Figure 2. Astrocytic and microglial Ca2+ as a therapeutic target in AD. Schematic of glial Ca2+ cells dysregulation in the presence of AD pathology. In astrocytes, P2Y purinoceptors and glutamate metabotropic receptors mGluR5, when activated, cause Ca2+ increase by releasing Ca2+ from intracellular stores. As shown in red, all three receptors are upregulated in AD. In addition, cytosolic Ca2+ levels are increased in astrocytes, and they exhibit Ca2+ transients (A). In microglia, P2X receptors are upregulated in AD, thus leading to Ca2+ dysregulation. SOCE, with involves STIM and Orai, is also responsible for Ca2+ influx, specifically into the lumen of the endoplasmic reticulum (ER). This pathway is downregulated in AD (shown in blue). RyRs mediate Ca2+ efflux from the ER, a process that is upregulated in AD. Microglia also show Ca2+ dysregulation by showing cytosolic Ca2+ transients (B).

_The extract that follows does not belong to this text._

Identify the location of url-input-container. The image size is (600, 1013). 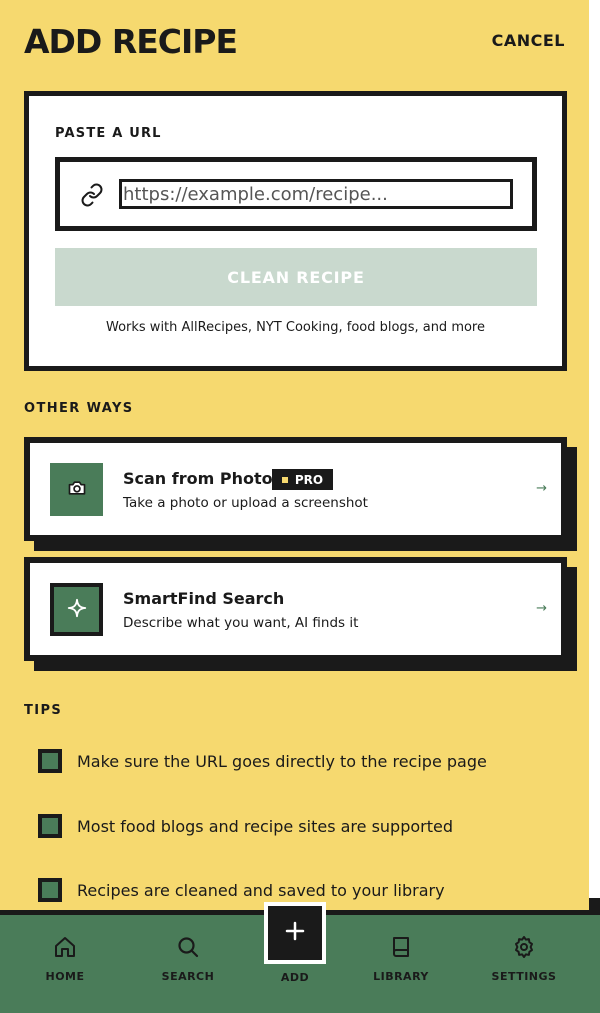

Current FDA-approved AD treatments target plasma Ca2+ channels, but more specific approaches are needed to target other prevalent and disrupted intracellular Ca2+ signaling pathways, such as those of the ER or mitochondria. As our knowledge in Ca2+ dysregulation in AD grows, it seems more obvious that targeting these other sources of Ca2+ dysregulation could be an effective therapeutic strategy.
A better understanding of the onset and progression of neurodegenerative diseases will facilitate rapid diagnosis and target selection, allowing for early treatment. A truly effective method for preventing or treating Alzheimer’s disease will likely involve a combination approach for targets, such as Aβ plaque clearance or soluble tau removal. Additionally, reversal of cellular processes that are disrupted by Aβ or tau accumulation (including Ca2+ dyshomeostasis), early diagnosis, and/or lifestyle changes would also be necessary for successful therapeutic intervention. Gene therapy is an emerging therapeutic strategy for the treatment of neurodegenerative disorders, including AD, particularly when traditional therapies are not responsive to well-validated genetic targets. Gene therapy has already shown efficacy in preclinical studies, utilizing different routes for gene delivery. Recently, different groups proposed gene therapy as a strategy in the battle against AD, as it is designed to focus on one specific target in affected brain regions. Several gene therapy strategies for AD have already been tested. These include acting directly on APP metabolism, neuroprotection, targeting inflammatory pathways, or modulating genes related to lipid metabolism.